Given passage:
— Start —
By Rey Anthony Chiu | 05:35 PM September 24, 2022
Beekeepers across the country and even abroad are on to a bottom-up approach to influence legislators on a win-win policy on the use of inorganic or chemical fertilizers.
This as the 26th BeeNetwork (BeeNet) Conference and Techno-fora which brings in renowned bee experts from across the world, happens in Bohol and hosted by Bohol Island Bee-keepers Association (BIBA).
Bees, while many people misunderstand them, are nature’s greatest pollinators; without them, there would be no fruits and no food, conference participants claim.
Gathered here to discuss the economic viability of bee-keeping to help in the farm’s pollination, and to also earn money from honey and other bee products, the techno-fora also allows Boholanos, who are relatively new to the bee-managing industry, to learn from the experiences of others into bee keeping in the different parts of the world.
As pollination is assured with bees in the farm, I have seen 56% to 86% increase in yield, confessed Epifanio Loyola, a Davaoeno from Panabo City who sits as the BeeNet Philippines Incorporated president.
— End —
Set of tasks:
- A) Please print the beekeeping article from "By Rey Anthony" to "Bee-keepers Association (BIBA).".
- B) According to the beekeeping article, which association is hosting the 26th BeeNetwork Conference and Techno-fora in Bohol?
The listing after the beekeeping article is separate material.

Provided material:
— Start —
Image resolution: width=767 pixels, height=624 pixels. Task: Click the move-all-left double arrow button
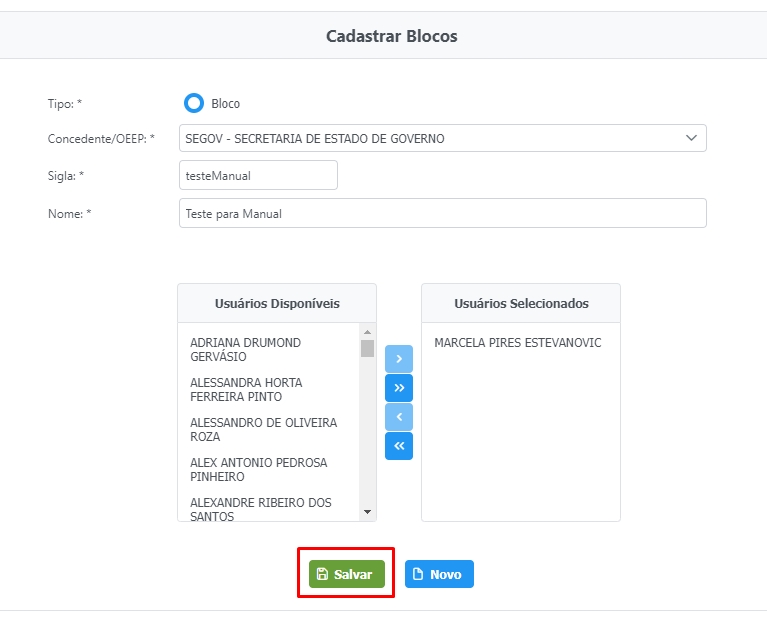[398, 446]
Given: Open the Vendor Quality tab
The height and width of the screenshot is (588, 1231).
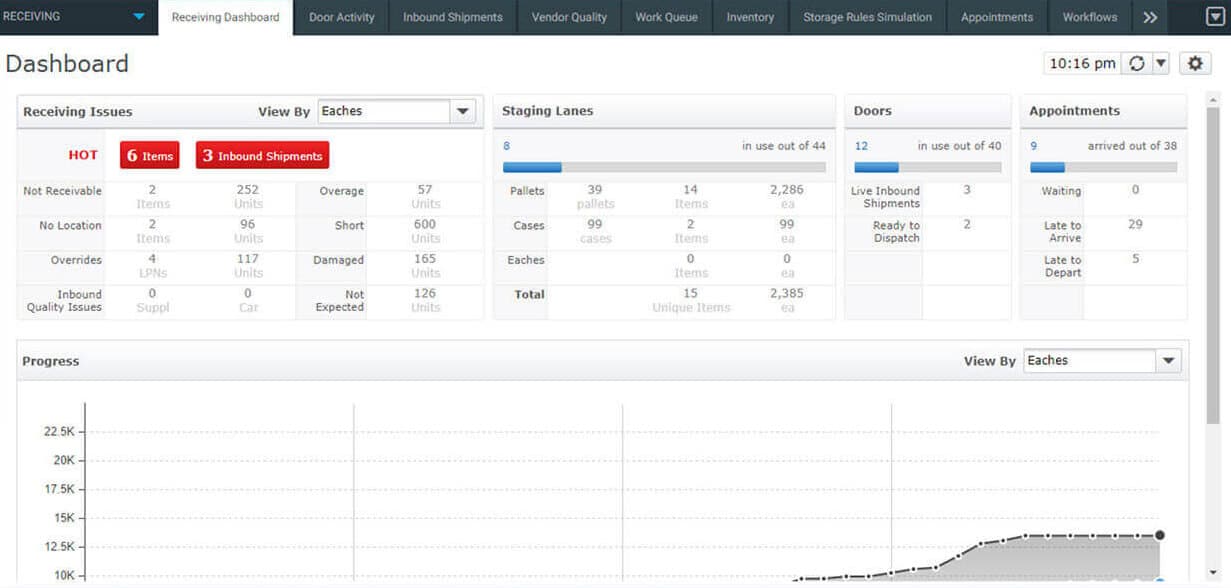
— End —
Final answers:
- A)
By Rey Anthony Chiu | 05:35 PM September 24, 2022
Beekeepers across the country and even abroad are on to a bottom-up approach to influence legislators on a win-win policy on the use of inorganic or chemical fertilizers.
This as the 26th BeeNetwork (BeeNet) Conference and Techno-fora which brings in renowned bee experts from across the world, happens in Bohol and hosted by Bohol Island Bee-keepers Association (BIBA).

- B) The Bohol Island Bee-keepers Association (BIBA).